Both sides are mourning supporters killed in the worst turmoil since Venezuelan President Nicolas Maduro narrowly won an election in April last year to replace former Venezuelan president Hugo Chavez.
The government blames “fascist groups” seeking a coup like the one that briefly ousted Chavez 12 years ago, while the opposition is accusing troops and pro-Maduro militants of attacking peaceful demonstrators.
Photo: AFP
Opposition officials and local media in central Carabobo state said a 23-year-old student, Geraldine Moreno, died in hospital on Saturday after being shot in the face with rubber bullets as security forces broke up a protest there on Feb. 19.
“They told us there was nothing more they could do,” Moreno’s distraught mother, Rosa Orozco, told a local paper.
Officials in the capital, Caracas, said a 29-year-old man, Santiago Enrique Pedroza, was killed late on Friday when he rode his motorcycle into a cable strung across a main road in the eastern, middle-class neighborhood of Horizonte.
Anti-government protesters have repeatedly blocked streets in the area with trash, which they sometimes set on fire.

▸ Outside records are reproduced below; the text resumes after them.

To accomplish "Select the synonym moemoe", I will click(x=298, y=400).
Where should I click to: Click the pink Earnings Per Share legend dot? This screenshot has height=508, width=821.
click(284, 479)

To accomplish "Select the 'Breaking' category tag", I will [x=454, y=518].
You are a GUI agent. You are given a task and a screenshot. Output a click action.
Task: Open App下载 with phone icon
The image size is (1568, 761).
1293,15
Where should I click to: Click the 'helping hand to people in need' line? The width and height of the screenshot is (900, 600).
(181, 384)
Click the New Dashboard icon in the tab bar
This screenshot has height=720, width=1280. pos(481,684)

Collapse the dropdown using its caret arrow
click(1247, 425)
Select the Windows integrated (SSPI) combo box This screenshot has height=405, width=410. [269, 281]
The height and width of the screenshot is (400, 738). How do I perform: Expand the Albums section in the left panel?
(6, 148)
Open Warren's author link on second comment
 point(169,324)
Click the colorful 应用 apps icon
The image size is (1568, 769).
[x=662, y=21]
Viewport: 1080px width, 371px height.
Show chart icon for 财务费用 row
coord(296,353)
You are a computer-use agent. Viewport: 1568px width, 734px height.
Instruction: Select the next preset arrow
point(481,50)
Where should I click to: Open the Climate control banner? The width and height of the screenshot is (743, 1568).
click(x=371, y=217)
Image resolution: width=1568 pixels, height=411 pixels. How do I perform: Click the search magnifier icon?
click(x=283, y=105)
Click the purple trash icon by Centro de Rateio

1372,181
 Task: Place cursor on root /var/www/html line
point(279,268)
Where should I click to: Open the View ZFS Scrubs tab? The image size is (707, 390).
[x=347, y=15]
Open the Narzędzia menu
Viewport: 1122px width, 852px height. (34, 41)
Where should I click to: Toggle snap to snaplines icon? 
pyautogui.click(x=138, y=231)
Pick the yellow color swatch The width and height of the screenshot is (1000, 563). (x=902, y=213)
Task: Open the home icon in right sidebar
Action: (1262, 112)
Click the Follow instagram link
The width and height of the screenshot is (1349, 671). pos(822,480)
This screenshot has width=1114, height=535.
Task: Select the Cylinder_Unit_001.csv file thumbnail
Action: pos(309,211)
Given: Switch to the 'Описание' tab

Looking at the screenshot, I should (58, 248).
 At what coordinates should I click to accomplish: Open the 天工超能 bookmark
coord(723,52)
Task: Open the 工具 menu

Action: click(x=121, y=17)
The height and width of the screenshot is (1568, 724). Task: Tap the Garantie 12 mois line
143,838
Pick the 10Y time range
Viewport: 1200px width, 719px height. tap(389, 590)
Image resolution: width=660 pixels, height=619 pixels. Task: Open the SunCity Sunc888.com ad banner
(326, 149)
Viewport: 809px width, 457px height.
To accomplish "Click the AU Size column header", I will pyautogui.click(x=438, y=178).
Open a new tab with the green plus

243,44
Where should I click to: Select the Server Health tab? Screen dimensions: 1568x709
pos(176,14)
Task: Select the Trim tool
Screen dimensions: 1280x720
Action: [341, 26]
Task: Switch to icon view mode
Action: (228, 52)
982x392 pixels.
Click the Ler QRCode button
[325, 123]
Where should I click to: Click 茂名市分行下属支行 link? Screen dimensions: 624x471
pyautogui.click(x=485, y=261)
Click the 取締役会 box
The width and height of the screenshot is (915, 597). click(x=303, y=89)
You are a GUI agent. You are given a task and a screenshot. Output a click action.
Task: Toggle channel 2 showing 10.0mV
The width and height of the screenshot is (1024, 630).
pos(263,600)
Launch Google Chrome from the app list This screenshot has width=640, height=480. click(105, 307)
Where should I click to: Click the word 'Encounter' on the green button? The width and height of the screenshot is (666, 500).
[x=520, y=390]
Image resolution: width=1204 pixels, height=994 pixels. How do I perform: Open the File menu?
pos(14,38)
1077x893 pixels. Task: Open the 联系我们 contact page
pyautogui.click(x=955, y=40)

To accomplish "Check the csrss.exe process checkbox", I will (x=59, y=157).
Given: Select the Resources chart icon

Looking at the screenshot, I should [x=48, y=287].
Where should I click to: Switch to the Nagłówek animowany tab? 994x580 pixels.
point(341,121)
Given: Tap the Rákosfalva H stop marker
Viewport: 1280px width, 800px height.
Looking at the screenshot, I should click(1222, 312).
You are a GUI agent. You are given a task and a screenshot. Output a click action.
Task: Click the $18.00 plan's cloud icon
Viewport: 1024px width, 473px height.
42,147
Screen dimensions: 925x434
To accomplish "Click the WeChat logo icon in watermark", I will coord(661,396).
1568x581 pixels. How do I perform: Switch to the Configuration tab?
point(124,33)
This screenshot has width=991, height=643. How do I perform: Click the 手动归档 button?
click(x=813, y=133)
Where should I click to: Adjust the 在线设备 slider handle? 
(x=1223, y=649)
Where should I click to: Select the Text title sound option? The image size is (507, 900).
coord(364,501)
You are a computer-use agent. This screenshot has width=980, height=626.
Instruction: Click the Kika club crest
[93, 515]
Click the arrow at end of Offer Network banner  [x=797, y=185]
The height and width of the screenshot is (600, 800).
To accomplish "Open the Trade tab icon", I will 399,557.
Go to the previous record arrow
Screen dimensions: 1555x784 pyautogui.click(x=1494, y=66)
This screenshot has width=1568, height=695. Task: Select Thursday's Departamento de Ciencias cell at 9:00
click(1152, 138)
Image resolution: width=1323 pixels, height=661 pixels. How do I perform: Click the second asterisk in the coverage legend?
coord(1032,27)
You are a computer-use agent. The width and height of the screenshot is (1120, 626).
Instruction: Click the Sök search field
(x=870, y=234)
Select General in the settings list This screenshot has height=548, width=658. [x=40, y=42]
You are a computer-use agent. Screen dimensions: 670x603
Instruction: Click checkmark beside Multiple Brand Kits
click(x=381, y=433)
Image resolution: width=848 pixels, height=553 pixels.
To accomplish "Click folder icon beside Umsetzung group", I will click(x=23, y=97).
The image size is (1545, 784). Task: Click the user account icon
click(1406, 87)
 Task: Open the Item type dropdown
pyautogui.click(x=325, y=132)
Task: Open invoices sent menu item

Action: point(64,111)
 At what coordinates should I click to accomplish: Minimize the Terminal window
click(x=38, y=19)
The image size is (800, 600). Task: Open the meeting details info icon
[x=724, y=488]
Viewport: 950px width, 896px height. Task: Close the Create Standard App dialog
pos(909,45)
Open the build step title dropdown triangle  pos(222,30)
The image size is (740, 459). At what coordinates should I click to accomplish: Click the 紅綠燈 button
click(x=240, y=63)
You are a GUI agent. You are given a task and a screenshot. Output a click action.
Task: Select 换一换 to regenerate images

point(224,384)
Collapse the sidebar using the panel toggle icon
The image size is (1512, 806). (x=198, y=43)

Police and National Guard troops have often used teargas to scatter demonstrators before clearing away the obstacles.
“He was on his way home, he couldn’t see the cable because of the darkness, and it slit his throat,” Venezuelan Minister of the Interior Miguel Rodriguez Torres told state television. “This was a young, hard-working man who had nothing to do with the insanity unleashed by these fascist right-wing murderers.”
Five people have died from gunshot wounds, beginning on Feb. 12 when two opposition supporters and a pro-government loyalist were shot after a peaceful opposition protest in central Caracas degenerated into running battles between riot police and hooded demonstrators.
Two other people were shot dead at protests around the country in the following days and a sixth was run over by a car during a melee.
At dusk on Saturday, a couple of hundred opposition supporters hurled stones at police who fired back teargas near east Caracas’ Plaza Altamira, a hotbed of opposition activism that has seen similar scuffles most nights in the past week.
The focus for the most serious trouble had been in the western states of Tachira and Merida, where the government has vowed to take “special measures” to restore order.
Residents said the situation in general was calmer than of late, but an opposition official said four people were hurt when government supporters on motorbikes attacked an opposition march in San Cristobal, capital of Tachira state.
In the center of the capital and in the provincial cities of Lara, Aragua and Trujillo, tens of thousands of government supporters decked out in mostly Socialist red marched on Saturday at festive rallies dubbed “Women for Peace.”
“We don’t want any more deaths,” Venezuelan Minister for Women and Gender Equality Andreina Tarazon said at the demonstration in Caracas.
“The people have decided to be free, and like a mother defends her child, that’s how we’ll defend the fatherland,” she added.
Meanwhile in Caracas, just a few blocks from where the motorcyclist died overnight, several thousand opposition supporters gathered in the El Marques neighborhood to hear speeches and chant slogans.
“We’re against violence. This a peaceful demonstration, 100 percent,” said student Juan Perez, 25.
Nearby, some opposition protesters waved large photographs of suspected state security agents captured on video appearing to fire pistols at demonstrators who were hurling stones at police after the Feb. 12 march.
Speaking at a news conference late on Friday, Maduro said he would not defend anyone shooting at protesters.
“After I saw the photos I had them detained,” he said, referring to the agents, widely believed to be members of the national intelligence service, Sebin.
“If any of them was involved in someone being wounded by a bullet, or in one of the deaths, they will pay with prison. I won’t protect anyone who shoots anyone else at a demonstration,” he said.
Maduro has publicly criticized Sebin for having agents on the streets, and on Tuesday last week he replaced its director.